> _SUPPLIED PASSAGE_:
★ ★ ★

Company's return-to-office plan not only wins hearts but boosts productivity, creating a harmonious and effective workplace.

Company creates a distinctive return-to-office plan and employees absolutely love it
Representative Cover Image Source: Pexels | Fox

The recession of the pandemic has been beneficial for most people. It allowed economies to start functioning again and allowed people to move about more freely. However, many companies began insisting that their employees return to working in the office and ended remote work models. Most employees were understandably frustrated with this decision and the result was that a lot of people either quit, or companies were forced to come up with alternatives.

Representative Image Source: Pexels | Tima Miroshnichenko
Representative Image Source: Pexels | Tima Miroshnichenko

Interestingly, J.M. Smucker Co. pioneered a new working model for employees that other companies should take note of. According to the Wall Street Journal, the company has come up with a policy that only requires employees to show up at the office for six days a month. The new policy also involved having 22 "core weeks" in a year, that would be decided the previous year. Most months only have two of these core weeks, whereas July and December have only one to allow employees to travel for holidays.

Representative Image Source: Pexels | The Coach Space
Representative Image Source: Pexels | The Coach Space

This innovative working model was put in place by Jill Penrose, who became the Chief People and Administrative Officer in November of 2019, after being in the company for roughly two decades. The company's mandated 22 weeks is a luxurious offer for most people, considering just how many more in-office hours other companies are insisting on. In an interview with Fortune, Penrose shared the ideology behind the policy, saying, "We didn’t start with how many days [are required in-person], or with rules and requirements."

★ ★ ★

> _AVAILABLE DATA_:
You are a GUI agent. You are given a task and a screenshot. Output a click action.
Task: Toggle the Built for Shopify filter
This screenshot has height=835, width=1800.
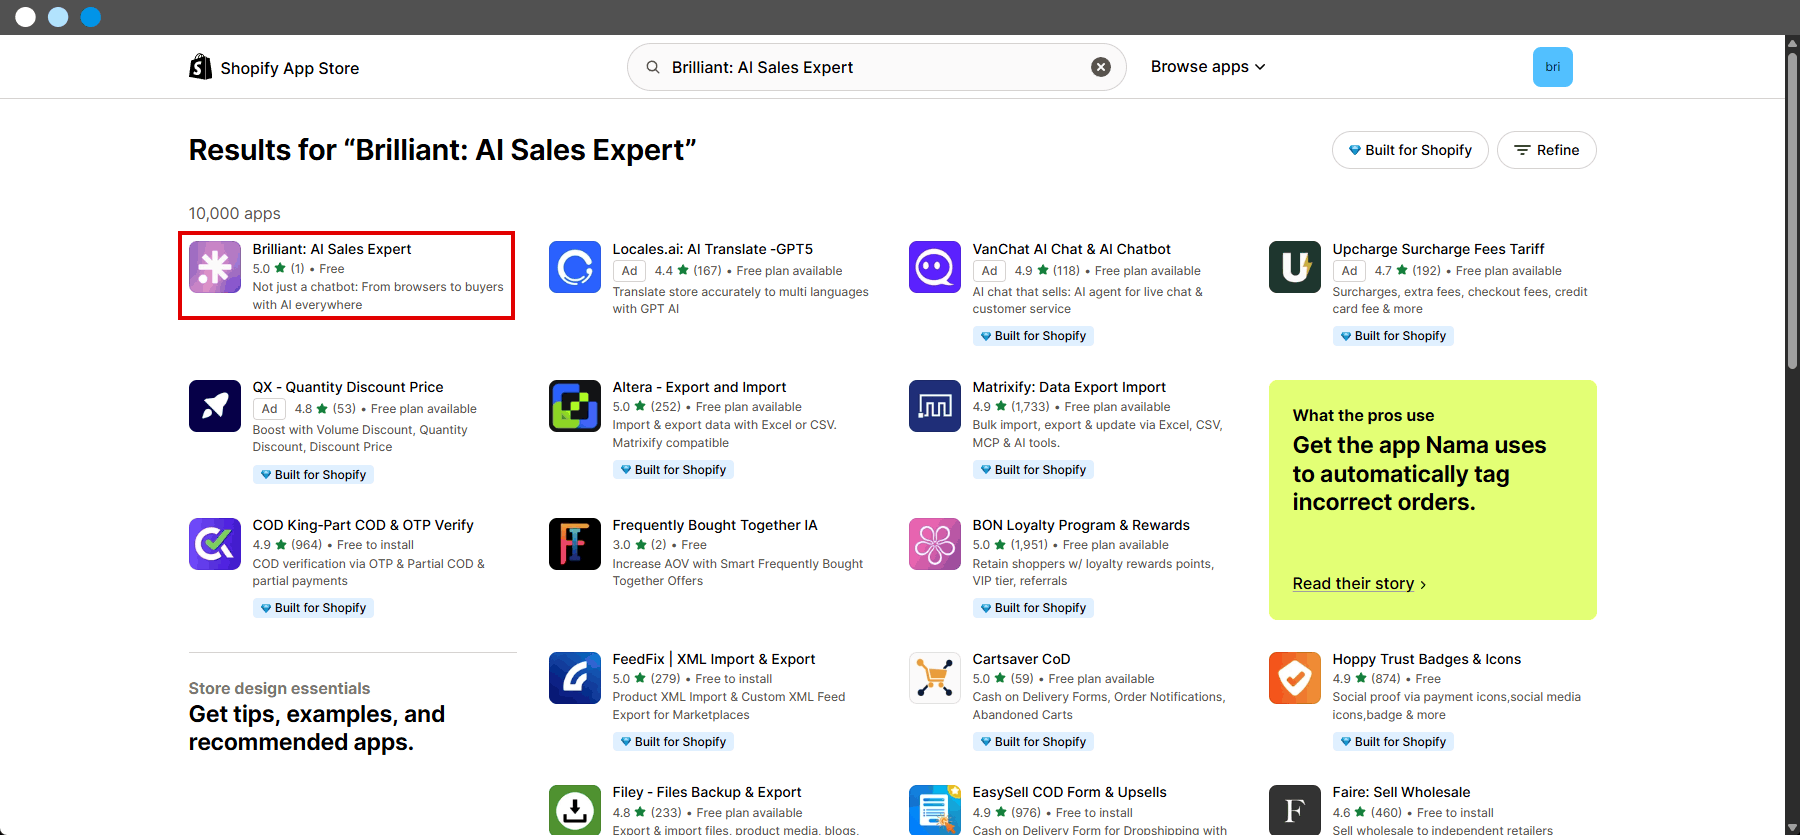[x=1410, y=150]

★ ★ ★

> _SET OF TASKS_:
A. From the article on the J.M. Smucker return-to-office plan, list each numeric requirement of the company's in-office policy.
B. Resume the article on the J.M. Smucker return-to-office plan, starting after its final sentence.

> _NUMBERED RESPONSES_:
A.
- Employees must be in the office six days a month.
- There are 22 "core weeks" in a year, set the year before.
- Most months have two core weeks.
- July and December have only one core week each.

B.
Representative Image Source: Pexels | RF._.studio
Representative Image Source: Pexels | RF._.studio

She continued, "We started with what we want to accomplish: developing people and capabilities and maintaining a vibrant culture." While many other offices also have something similar in mind when coming up with hybrid work policies, it did not really reflect in their final plans. Other companies insisted that employees show up for a certain number of days within a given week, rather than a month. Penrose spoke about how the pandemic had completely changed how people viewed work and how her team wanted to approach their hybrid policy keeping that in mind.

Representative Image Source: Pexels | fauxels
Representative Image Source: Pexels | fauxels

Penrose's hybrid policy is based on a simple phrase: "Presence and purpose." The team wanted to have a better understanding of what employees really wanted, so they conducted a dozen interviews. This allowed them to realize how freeing it was for most people to work from home, as it allowed them to be more involved with their families and take better care of themselves. The reason the policy worked so well is that the company understood that employees had other priorities beyond their work.

Representative Image Source: Pexels | fauxels
Representative Image Source: Pexels | fauxels

She doesn't criticize other companies that have stringent policies when it comes to going to the office. Penrose explained, "We just want to show what we do, and how it’s a reciprocal relationship. People may need more flex at certain times of the year, or they have certain things in their life that need more time.” The team was also careful to give employees plenty of advance notice before they implemented the new policy, so they could make adjustments in their lives.

Representative Image Source: Pexels | fauxels
Representative Image Source: Pexels | fauxels

The reason the policy works so well is because the company provides employees with a framework to work within and trusts them to improvise. She said, "People want to meet expectations and do the right thing, so there’s a natural inclination and desire to follow rules. But we’re not giving them that; we just give a framework for [in-office attendance] over time, and people were able to implement whatever made sense for their team.” Her model has been very successful so far and will hopefully be adopted by other companies in the future.